— start of EXTRACT —

Because it is done by points, so unless all the voters got together and decided exactly how many points to give each guy to make it a co-roy, the chances of it happening are slim.

Both probably deserved the award, and the voting was pretty close so obviously Yao got some respect. I dont think you can argue either way.

I'd like to know who gave Carlos Boozer a 3rd place vote over Yao, Stoudemire, and Butler. I am surprised anyone else besides those three got votes.


----------



## TMOD

*Rantification...*

Anybody who actually knows basketball, and watched all of them play, *KNOWS* that it should've been co-ROY, if not Yao outright. Yao has better stats, easily, and hammers Amare and Caron in the intangibles department, too. If you argue this, _you are wrong_, and need to watch more games and better educate yourself on basketball.

Time to get me a sig!


----------



## JNice

*Re: Rantification...*



> Originally posted by <b>TMOD</b>!

— end of EXTRACT —

### TASK INSTRUCTIONS
A – In the basketball forum thread, rewrite everything from "Because it is" down to "argue either way.", switching "award" to "trophy".
B – Pick up the basketball forum thread after its last line and continue it.

— start of DATASET CONTENT —

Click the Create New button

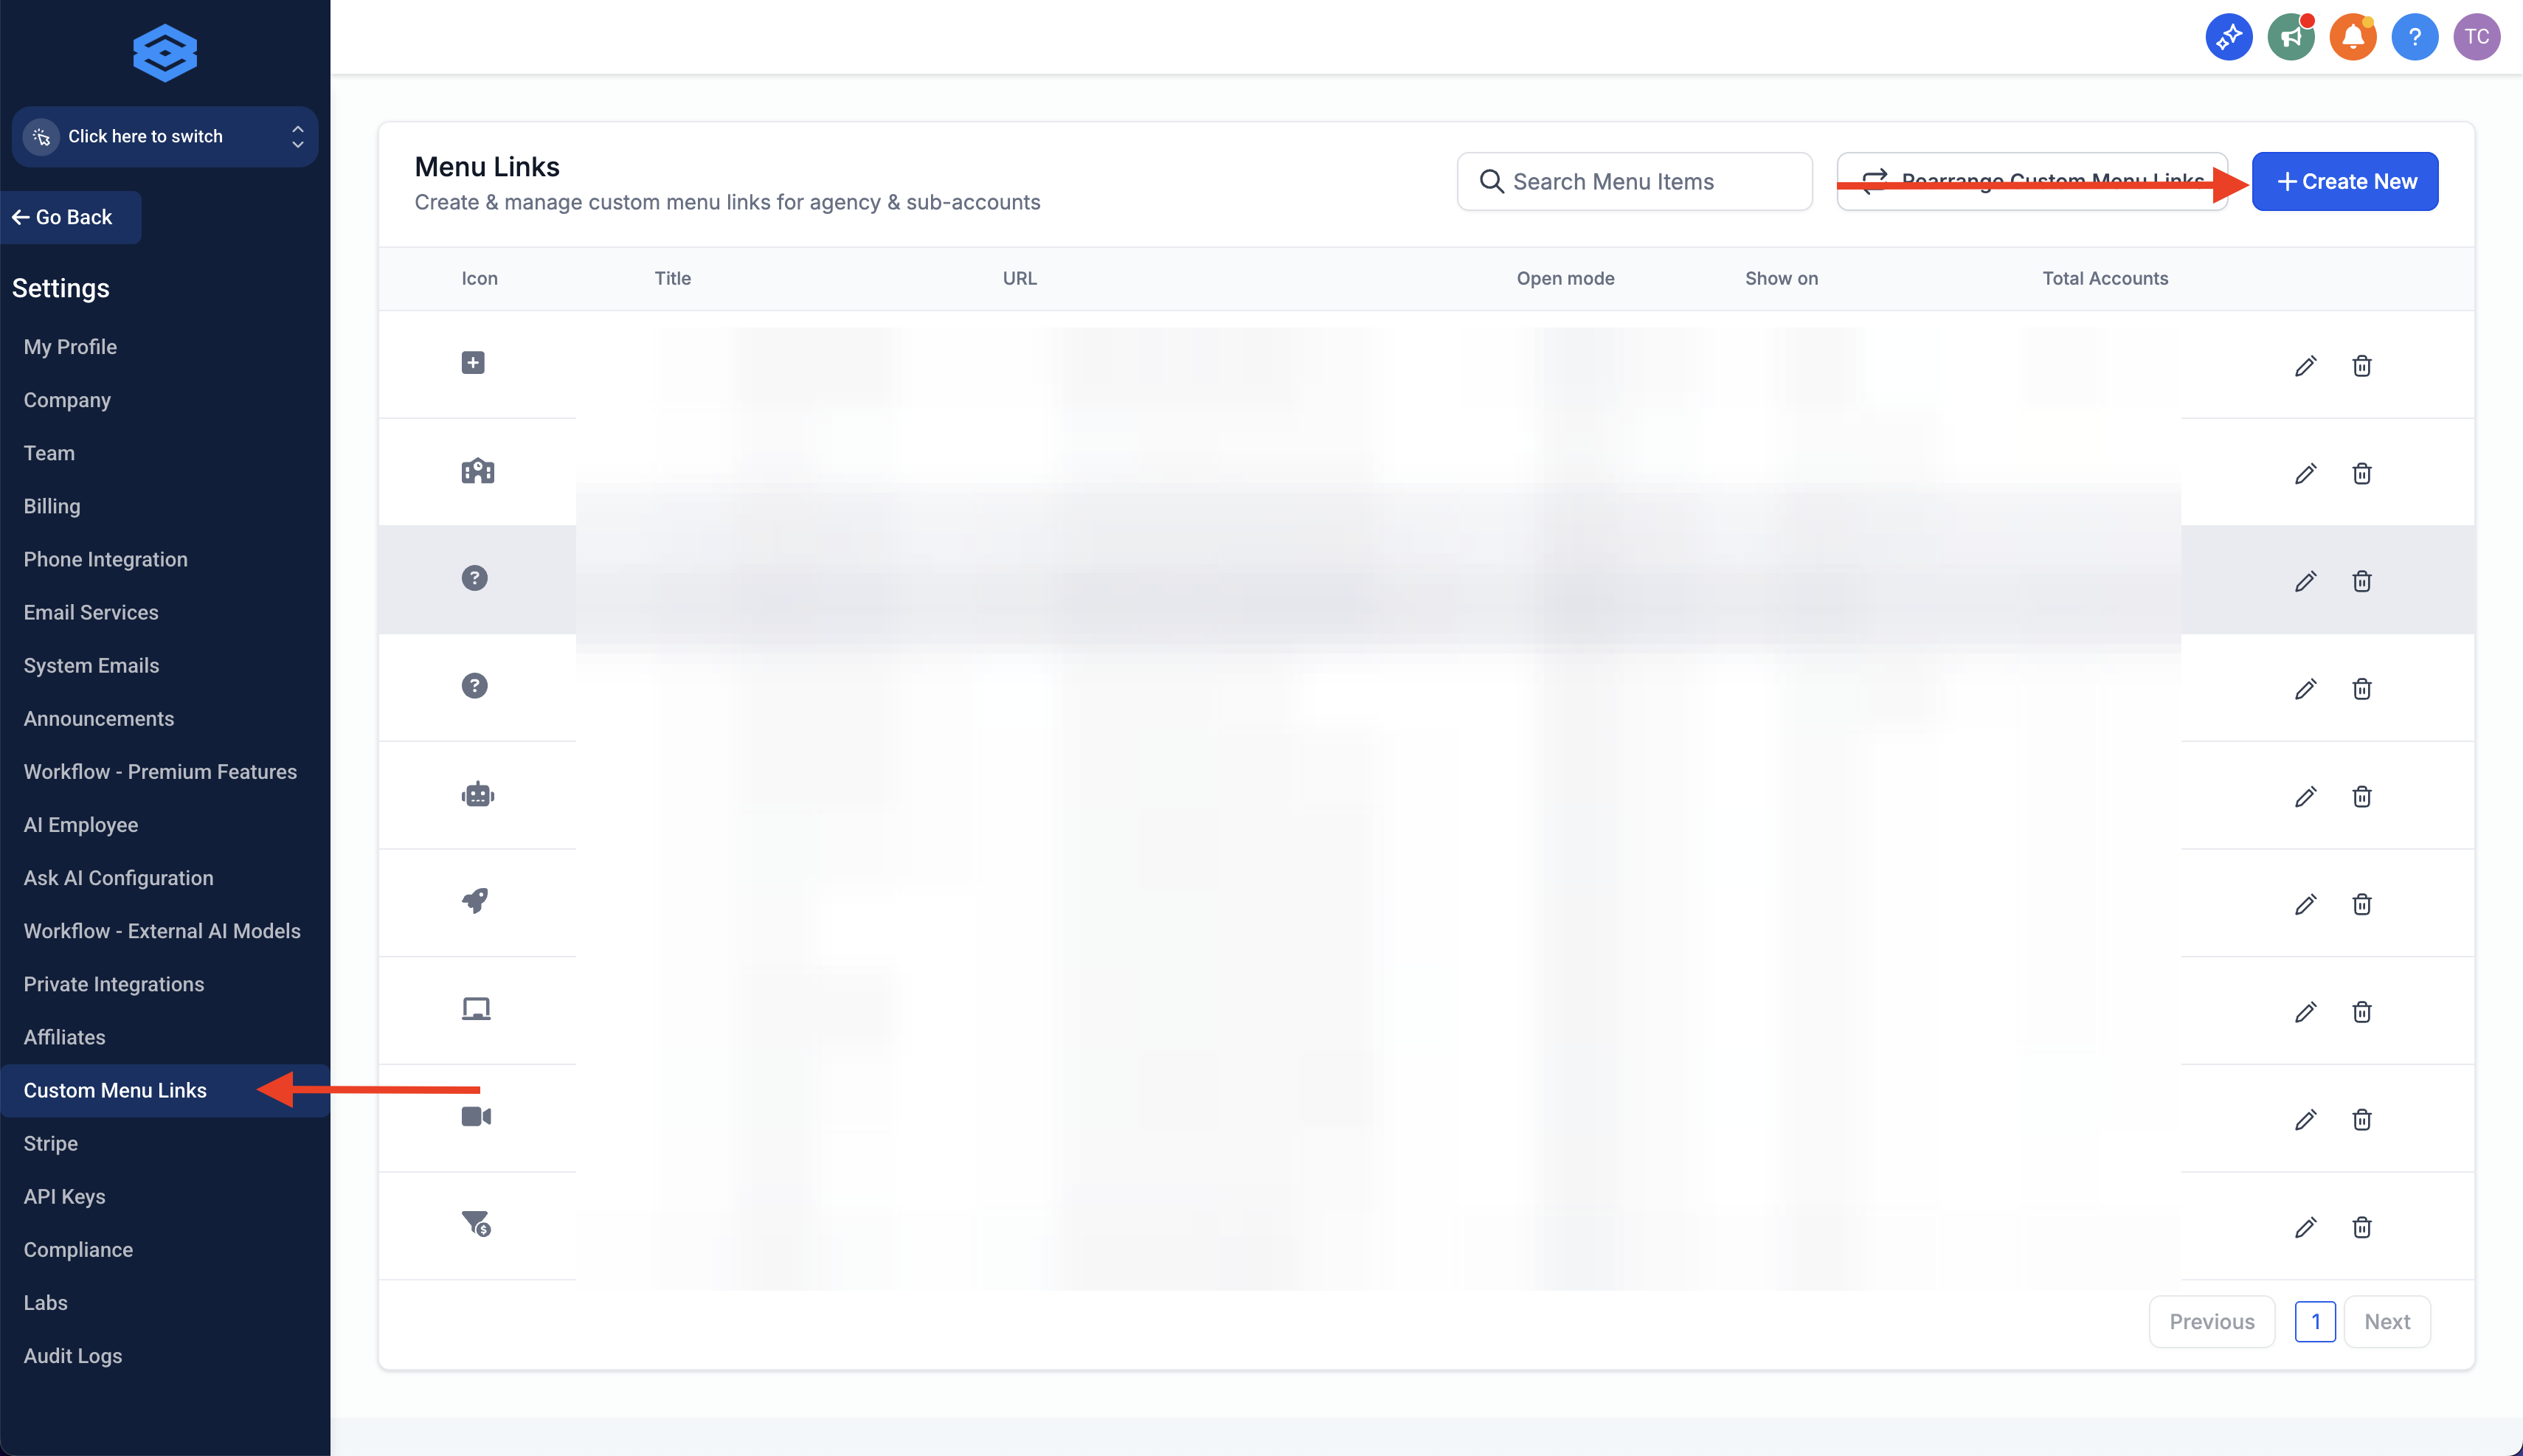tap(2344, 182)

— end of DATASET CONTENT —

### RESULTS OF THE TASKS
A –
Because it is done by points, so unless all the voters got together and decided exactly how many points to give each guy to make it a co-roy, the chances of it happening are slim.

Both probably deserved the trophy, and the voting was pretty close so obviously Yao got some respect. I dont think you can argue either way.

B –
> Anybody who actually knows basketball, and watched all of them play, *KNOWS* that it should've been co-ROY, if not Yao outright. Yao has better stats, easily, and hammers Amare and Caron in the intangibles department, too. If you argue this, _you are wrong_, and need to watch more games and better educate yourself on basketball.
> 
> Time to get me a sig!


How does he have better stats? From what I saw he only avg'd .1 more points per game and Amare got more rebounds. Yao led slightly in blocks.

They were pretty much dead even, including the effects on their teams.

Should have been co, but again it comes down to voting, so they cant just make it a co-roy.. Anyone who argues for Amare is not wrong at all.


----------



## TMOD

> How does he have better stats? From what I saw he only avg'd .1 more points per game and Amare got more rebounds. Yao led slightly in blocks.
> 
> They were pretty much dead even, including the effects on their teams.
> 
> Should have been co, but again it comes down to voting, so they cant just make it a co-roy.. Anyone who argues for Amare is not wrong at all.


There's more to stats then just points, blocks, and rebounds. Look at RangerC's argument. Yao's effect for his minutes, touches, and the style of the Rockets was much more remarkable.


----------



## JNice

> Originally posted by <b>TMOD</b>!
> 
> There's more to stats then just points, blocks, and rebounds. Look at RangerC's argument. Yao's effect for his minutes, touches, and the style of the Rockets was much more remarkable.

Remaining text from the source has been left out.